Barnicle and Azeizat will each get $25,000. This is about half of the cost of attending the medical school and Barnicle and Azeizat said this will significantly help them with this financial burden.
“I guess it was just a huge sense of relief that that part of it would be taken cared of and that I had earned so that felt really good,” Barnicle said. “I was really proud of myself.”
Azeizat said it was an honor to be given the scholarship.
“I am just really grateful to have received the award,” Azeizat. “It made my decision to enter the primary care field a much easier one in the long run.”
After the School of Medicine signed an official partnership with St. Vincent’s Medical Center, Dean of the School of Medicine Bruce Koeppen and CEO Susan Davis discussed creating an endowment chair.
“From my perspective, what that represents is a very tangible example of St. Vincent’s commitment to our partnership and the support that they have for the School of Medicine,” Koeppen said. “We’re delighted, and I know St. Vincent’s is delighted to support this school in this way as well.”
The money will be used to what Koeppen calls “academic enhancement.” This includes anything that will make the students’ education better, such as guest speakers who will interact with the students during special programs, Koeppen said.
These funds will also be used to support activities and seniors who should need it at the School of Medicine. Wikel plans to use the funds to establish a seminar series; one to assist medical students in the research program, and the other to bring in people with expertise in the medical sciences.
“This is probably a little bit of a different type of approach for a seminar, but it’s actually designed to help students understand their topics and help faculty deciding content, new content and things we might want to do with the curriculum,” Wikel said.
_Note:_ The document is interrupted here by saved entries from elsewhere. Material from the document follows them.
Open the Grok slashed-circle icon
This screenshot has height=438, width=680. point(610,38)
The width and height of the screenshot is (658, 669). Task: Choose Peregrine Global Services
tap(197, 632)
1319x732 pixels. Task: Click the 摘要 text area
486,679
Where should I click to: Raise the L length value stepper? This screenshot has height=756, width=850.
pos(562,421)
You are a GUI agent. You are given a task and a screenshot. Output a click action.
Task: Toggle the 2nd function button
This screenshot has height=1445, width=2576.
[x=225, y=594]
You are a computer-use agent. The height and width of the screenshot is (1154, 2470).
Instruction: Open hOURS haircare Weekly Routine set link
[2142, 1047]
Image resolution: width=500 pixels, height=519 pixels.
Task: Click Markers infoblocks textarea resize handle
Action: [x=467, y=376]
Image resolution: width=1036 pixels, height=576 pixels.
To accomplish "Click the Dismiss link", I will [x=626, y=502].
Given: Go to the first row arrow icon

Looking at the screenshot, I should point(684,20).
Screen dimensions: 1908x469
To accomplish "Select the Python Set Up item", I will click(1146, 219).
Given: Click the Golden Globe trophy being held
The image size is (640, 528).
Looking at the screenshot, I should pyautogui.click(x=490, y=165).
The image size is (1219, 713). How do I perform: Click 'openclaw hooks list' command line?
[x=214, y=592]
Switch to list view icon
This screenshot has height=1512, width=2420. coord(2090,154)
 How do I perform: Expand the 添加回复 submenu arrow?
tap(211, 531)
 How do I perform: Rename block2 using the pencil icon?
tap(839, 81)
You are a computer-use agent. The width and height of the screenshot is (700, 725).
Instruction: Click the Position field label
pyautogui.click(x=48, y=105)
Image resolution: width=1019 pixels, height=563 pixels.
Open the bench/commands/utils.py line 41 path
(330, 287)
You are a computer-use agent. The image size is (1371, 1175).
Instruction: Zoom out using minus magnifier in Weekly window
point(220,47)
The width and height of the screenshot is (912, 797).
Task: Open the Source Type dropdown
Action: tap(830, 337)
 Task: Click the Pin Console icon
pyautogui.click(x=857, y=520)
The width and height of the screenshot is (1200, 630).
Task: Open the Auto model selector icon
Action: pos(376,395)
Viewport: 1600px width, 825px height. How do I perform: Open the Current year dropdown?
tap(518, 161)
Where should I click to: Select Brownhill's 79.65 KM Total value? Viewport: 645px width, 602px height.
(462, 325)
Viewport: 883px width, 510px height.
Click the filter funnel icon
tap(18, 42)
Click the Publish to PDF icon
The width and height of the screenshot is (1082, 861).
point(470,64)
In addition to commencing a new seminar series for the medical students, Wikel has also been asked to help design Quinnipiac’s new research building.
“It’s been quite enjoyable, it’s been challenging, it’s satisfying,” Wikel said. He has also been very occupied with the faculty hiring and clinical appointments in basic sciences, and has been planning the university’s accreditation visit. The next one is scheduled for October 2014.
Ultimately, WIkel anticipates no challenges to arise in the future. He believes that this change will result in several opportunities for the better.
“We do what we do, and we will continue to grow the programs,” Wikel said. “It’s not just simply a matter of what’s doing what’s best for the medical programs, it’s for all the programs across the university.”